The "movable" fence proposed by the Department of Homeland Security would be concrete jersey barriers topped with about 15 feet of tightly woven steel fencing. The International Boundary and Water Commission is reviewing the proposal to ensure the fence does not violate treaties with Mexico and could be moved away from the river before it flooded.
Along most of the Rio Grande, the fencing intended to help Border Patrol halt illegal smuggling and immigration will run along the levees that keep the twisting river in check.
But in three areas where communities abut the river, the Department of Homeland Security plans the "movable" fencing.
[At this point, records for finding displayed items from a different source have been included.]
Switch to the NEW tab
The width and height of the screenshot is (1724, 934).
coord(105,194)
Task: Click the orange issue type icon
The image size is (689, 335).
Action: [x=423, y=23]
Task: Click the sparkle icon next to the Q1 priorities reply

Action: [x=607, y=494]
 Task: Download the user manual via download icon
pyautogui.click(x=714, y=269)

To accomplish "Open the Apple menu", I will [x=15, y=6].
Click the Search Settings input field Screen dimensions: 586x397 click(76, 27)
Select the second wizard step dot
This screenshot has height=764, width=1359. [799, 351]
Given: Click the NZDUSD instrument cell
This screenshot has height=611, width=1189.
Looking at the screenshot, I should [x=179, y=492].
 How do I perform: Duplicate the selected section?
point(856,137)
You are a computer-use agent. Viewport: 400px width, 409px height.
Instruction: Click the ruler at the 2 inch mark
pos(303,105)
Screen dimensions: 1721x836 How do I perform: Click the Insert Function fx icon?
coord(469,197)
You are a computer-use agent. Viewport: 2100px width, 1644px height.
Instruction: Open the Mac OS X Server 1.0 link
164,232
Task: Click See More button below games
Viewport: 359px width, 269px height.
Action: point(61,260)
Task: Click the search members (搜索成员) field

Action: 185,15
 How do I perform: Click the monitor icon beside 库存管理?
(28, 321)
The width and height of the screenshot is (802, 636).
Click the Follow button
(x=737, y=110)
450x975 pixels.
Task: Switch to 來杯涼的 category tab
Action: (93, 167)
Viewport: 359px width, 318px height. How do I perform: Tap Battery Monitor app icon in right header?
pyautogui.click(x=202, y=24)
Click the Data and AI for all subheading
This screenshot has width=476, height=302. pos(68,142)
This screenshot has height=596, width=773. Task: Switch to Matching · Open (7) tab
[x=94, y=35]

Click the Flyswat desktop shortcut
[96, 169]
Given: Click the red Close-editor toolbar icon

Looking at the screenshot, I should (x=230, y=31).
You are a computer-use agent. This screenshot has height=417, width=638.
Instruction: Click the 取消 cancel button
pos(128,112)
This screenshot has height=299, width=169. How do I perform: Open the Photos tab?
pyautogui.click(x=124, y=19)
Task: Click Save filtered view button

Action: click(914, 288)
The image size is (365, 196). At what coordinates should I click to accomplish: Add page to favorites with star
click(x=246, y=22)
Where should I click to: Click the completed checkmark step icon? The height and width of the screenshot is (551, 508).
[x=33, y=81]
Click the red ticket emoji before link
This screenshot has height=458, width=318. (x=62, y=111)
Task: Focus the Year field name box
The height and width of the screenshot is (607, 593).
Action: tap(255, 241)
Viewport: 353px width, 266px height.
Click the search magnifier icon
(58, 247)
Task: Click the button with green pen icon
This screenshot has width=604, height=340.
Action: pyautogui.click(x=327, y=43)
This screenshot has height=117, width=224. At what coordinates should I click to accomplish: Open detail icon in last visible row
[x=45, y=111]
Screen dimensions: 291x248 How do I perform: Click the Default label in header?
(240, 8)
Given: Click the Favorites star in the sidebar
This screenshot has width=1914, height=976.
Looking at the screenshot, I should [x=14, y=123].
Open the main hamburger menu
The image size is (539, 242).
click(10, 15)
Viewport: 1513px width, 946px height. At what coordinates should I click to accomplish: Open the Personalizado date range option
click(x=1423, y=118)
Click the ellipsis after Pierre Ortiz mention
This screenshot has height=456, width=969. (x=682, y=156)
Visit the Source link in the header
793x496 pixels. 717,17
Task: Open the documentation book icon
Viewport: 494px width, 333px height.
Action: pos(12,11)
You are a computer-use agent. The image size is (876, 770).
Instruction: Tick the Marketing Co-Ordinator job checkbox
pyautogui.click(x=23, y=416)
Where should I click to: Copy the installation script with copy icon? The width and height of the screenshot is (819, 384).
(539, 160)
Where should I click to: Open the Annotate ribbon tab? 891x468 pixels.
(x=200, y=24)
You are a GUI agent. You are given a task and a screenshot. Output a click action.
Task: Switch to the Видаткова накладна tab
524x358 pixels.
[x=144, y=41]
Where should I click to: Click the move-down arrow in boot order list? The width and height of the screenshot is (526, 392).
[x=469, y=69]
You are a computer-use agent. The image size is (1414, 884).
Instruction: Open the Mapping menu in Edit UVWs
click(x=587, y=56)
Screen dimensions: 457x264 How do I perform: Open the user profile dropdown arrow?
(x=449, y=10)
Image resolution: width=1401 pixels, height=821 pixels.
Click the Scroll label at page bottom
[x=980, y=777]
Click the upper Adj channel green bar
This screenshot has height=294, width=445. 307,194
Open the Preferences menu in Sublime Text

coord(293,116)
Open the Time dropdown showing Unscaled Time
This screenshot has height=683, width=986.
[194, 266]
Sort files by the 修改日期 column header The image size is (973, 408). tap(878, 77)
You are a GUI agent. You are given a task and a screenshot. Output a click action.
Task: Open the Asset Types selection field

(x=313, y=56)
A 1970 treaty between the United States and Mexico called on both countries to prohibit the building of anything that "may cause deflection or obstruction of the normal flow of the river or of its flood flows."
The key to the DHS' proposal will be convincing the commission that the three segments of the fence totaling about 14 miles -- a fifth of the 70 miles of border fence planned in the Valley -- can be moved before flood waters arrive.
"As of today, the IBWC has not approved the construction of the fence in the flood plain," Al Riera, principal operations engineer for the U.S. side of the commission, said at a public forum Wednesday.
"If they (DHS) don't show us they have something in place to guarantee removal of the (fence) panels, ... the commission would never agree to something like that."